(Item coordinate data)

====

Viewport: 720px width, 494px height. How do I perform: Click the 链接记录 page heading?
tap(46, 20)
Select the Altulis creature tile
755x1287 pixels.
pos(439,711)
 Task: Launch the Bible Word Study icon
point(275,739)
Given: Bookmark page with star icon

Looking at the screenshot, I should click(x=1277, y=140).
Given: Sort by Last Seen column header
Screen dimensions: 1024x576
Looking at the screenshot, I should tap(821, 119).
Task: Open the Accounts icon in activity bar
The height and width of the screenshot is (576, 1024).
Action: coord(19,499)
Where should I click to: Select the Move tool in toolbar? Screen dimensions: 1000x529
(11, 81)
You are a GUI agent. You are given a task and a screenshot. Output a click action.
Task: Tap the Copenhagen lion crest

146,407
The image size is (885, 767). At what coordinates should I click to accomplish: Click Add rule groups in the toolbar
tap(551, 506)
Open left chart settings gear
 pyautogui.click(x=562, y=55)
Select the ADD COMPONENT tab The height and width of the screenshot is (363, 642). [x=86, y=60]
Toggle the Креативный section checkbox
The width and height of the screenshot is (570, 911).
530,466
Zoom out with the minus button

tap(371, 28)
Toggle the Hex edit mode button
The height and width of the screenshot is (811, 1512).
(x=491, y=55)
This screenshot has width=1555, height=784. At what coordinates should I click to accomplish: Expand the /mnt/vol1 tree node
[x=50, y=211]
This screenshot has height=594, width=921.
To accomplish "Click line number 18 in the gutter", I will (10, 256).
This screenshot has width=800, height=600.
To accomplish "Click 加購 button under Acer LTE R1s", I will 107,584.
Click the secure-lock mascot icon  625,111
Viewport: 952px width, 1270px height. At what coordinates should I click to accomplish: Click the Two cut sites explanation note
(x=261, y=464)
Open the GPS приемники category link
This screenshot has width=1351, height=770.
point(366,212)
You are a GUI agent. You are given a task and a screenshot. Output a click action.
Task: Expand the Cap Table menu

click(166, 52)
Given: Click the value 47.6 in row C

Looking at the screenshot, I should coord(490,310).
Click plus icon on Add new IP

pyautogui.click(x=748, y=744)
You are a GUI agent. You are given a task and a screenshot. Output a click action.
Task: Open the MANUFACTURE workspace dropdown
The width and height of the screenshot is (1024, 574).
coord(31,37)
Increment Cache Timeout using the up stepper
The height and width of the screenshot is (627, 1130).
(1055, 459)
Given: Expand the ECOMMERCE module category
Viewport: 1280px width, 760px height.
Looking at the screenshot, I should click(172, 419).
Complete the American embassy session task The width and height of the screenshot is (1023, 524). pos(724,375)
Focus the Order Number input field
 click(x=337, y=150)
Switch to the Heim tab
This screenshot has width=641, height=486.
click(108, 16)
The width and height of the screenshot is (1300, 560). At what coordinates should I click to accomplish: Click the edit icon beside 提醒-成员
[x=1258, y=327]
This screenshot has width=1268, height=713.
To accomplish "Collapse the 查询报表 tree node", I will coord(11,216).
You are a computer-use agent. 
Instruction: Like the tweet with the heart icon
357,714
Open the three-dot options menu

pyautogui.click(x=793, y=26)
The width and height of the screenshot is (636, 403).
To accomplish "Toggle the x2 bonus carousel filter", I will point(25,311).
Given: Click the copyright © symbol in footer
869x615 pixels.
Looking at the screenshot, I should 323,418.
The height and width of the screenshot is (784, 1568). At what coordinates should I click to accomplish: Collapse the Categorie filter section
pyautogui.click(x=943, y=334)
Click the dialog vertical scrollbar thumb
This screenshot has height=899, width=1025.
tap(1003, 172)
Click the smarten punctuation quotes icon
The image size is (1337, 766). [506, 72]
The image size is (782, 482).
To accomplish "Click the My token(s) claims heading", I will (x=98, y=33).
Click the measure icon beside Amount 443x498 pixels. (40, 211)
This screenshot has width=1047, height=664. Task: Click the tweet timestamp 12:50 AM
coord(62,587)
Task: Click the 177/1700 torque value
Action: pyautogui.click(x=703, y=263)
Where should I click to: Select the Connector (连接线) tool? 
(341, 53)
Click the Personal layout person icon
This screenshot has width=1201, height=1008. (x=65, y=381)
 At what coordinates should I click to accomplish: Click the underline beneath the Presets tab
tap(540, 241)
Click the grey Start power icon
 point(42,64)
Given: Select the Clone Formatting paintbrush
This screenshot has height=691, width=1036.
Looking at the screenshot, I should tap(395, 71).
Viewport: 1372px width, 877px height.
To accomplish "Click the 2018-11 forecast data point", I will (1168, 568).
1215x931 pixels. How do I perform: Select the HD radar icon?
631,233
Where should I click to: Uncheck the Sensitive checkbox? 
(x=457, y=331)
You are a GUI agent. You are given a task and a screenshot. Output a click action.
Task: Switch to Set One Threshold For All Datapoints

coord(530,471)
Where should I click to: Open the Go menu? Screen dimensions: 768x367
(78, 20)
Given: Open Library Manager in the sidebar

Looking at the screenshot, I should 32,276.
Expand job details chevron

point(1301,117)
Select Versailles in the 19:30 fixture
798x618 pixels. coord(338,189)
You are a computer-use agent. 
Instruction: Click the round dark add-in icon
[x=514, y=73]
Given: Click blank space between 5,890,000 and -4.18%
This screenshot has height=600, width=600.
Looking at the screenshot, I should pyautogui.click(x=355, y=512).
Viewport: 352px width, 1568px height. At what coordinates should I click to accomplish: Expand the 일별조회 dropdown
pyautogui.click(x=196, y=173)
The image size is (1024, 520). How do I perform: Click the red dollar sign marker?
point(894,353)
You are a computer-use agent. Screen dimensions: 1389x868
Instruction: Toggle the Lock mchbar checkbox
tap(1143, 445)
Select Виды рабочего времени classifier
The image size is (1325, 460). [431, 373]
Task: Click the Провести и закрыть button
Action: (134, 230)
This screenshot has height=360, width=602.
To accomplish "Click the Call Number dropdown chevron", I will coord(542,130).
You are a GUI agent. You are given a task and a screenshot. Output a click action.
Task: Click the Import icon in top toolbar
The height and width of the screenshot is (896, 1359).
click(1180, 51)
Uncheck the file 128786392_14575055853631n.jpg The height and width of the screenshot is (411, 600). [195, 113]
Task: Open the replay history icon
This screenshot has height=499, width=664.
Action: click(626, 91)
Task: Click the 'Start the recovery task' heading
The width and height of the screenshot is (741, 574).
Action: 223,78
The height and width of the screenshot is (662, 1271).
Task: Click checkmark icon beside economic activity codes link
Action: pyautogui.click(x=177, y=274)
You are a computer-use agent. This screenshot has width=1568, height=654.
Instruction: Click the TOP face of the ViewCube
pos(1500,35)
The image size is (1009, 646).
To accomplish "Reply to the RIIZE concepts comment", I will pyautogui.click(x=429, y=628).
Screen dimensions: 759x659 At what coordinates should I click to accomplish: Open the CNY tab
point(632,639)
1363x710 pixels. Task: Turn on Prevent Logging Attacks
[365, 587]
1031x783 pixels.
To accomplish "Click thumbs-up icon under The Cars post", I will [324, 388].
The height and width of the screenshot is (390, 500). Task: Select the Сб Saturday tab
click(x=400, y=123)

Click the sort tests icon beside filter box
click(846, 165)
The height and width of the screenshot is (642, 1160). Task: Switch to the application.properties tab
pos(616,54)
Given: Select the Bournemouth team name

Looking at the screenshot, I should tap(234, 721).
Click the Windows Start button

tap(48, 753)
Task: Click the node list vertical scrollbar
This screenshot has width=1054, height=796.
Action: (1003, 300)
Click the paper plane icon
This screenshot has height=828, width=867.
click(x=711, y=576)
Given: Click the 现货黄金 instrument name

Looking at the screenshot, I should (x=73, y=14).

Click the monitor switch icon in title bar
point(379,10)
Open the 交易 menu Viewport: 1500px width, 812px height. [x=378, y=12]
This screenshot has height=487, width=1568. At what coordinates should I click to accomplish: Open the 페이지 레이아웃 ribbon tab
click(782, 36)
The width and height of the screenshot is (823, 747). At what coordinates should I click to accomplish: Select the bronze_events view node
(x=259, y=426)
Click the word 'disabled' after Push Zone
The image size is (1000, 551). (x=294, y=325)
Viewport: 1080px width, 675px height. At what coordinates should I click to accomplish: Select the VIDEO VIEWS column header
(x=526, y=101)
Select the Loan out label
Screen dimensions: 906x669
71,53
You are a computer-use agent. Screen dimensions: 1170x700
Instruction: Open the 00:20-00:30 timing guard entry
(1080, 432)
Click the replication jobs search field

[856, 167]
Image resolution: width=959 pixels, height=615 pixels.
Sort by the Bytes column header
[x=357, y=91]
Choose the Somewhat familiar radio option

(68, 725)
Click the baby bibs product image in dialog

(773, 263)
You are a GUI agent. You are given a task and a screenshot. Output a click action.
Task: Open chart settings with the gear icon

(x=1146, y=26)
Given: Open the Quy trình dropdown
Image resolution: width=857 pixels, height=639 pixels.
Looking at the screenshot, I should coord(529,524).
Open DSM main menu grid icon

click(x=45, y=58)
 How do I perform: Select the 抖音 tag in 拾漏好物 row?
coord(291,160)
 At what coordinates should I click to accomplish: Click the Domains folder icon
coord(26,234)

====

> **PROBLEM REQUIREMENTS**:
Give the lines from the one containing "This screenshot has height=594, width=921." through the one containing "pyautogui.click(x=748, y=744)", inclusive, again with "Cap Table" replaced by "Capitalization Table" and nothing else changed.

> **THE COMPLETED TASK**:
This screenshot has height=594, width=921.
To accomplish "Click line number 18 in the gutter", I will (10, 256).
This screenshot has width=800, height=600.
To accomplish "Click 加購 button under Acer LTE R1s", I will 107,584.
Click the secure-lock mascot icon  625,111
Viewport: 952px width, 1270px height. At what coordinates should I click to accomplish: Click the Two cut sites explanation note
(x=261, y=464)
Open the GPS приемники category link
This screenshot has width=1351, height=770.
point(366,212)
You are a GUI agent. You are given a task and a screenshot. Output a click action.
Task: Expand the Capitalization Table menu

click(166, 52)
Given: Click the value 47.6 in row C

Looking at the screenshot, I should coord(490,310).
Click plus icon on Add new IP

pyautogui.click(x=748, y=744)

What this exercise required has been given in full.